> _Activity_: Write the entries out exactly. Any images they hold stay out of the copy.

> _Supplied data_:
────────────────────────────────────────

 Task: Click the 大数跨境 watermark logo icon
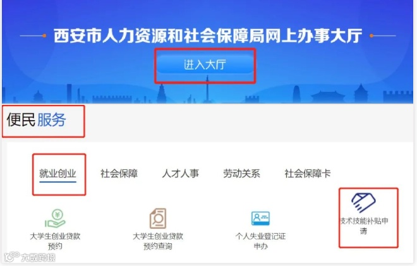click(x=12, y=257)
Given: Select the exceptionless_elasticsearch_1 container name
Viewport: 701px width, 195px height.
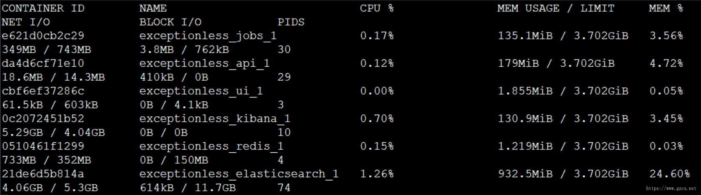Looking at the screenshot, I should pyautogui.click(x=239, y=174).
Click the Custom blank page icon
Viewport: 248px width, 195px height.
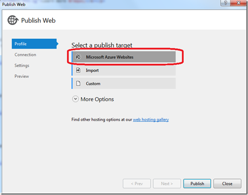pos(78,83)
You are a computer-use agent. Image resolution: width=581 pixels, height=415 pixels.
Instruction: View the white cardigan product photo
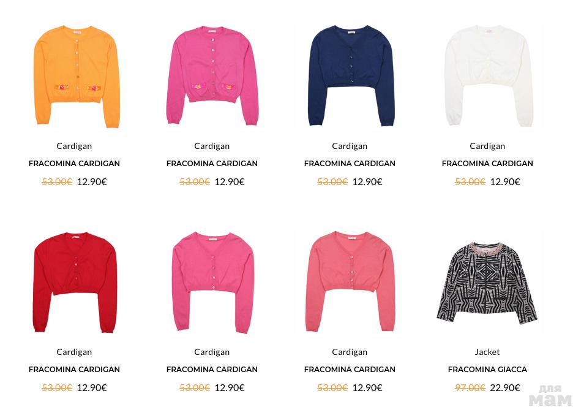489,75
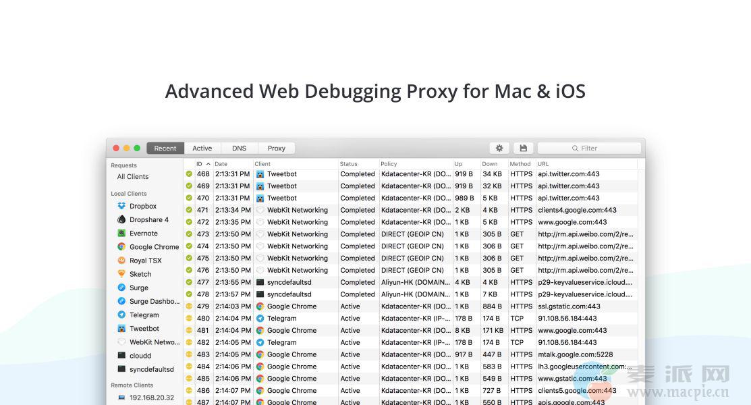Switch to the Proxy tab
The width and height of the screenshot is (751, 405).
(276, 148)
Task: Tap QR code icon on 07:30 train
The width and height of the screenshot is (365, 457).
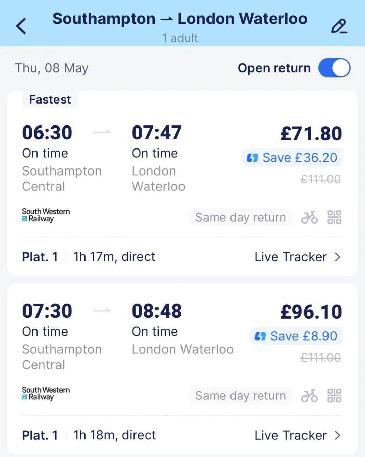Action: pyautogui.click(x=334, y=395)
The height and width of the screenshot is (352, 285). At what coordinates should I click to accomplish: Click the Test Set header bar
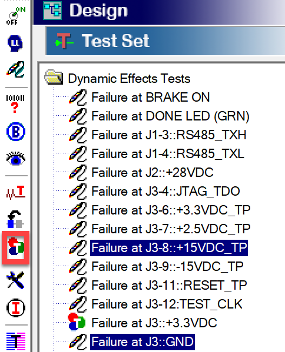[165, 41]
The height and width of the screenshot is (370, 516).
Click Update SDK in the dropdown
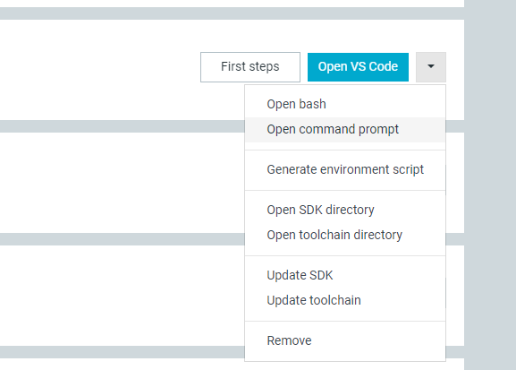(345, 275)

────────────────────────────────────────

> _Output for this exercise_:
 Task: Click the 大数跨境 watermark logo icon
click(x=12, y=257)
Given: Select the exceptionless_elasticsearch_1 container name
Viewport: 701px width, 195px height.
Looking at the screenshot, I should pyautogui.click(x=239, y=174).
Click the Custom blank page icon
Viewport: 248px width, 195px height.
pos(78,83)
You are a computer-use agent. Image resolution: width=581 pixels, height=415 pixels.
Instruction: View the white cardigan product photo
489,75
Switch to the Proxy tab
The width and height of the screenshot is (751, 405).
(276, 148)
Task: Tap QR code icon on 07:30 train
The width and height of the screenshot is (365, 457).
Action: pyautogui.click(x=334, y=395)
The height and width of the screenshot is (352, 285). At what coordinates should I click to accomplish: Click the Test Set header bar
[165, 41]
The height and width of the screenshot is (370, 516).
Click Update SDK in the dropdown
(345, 275)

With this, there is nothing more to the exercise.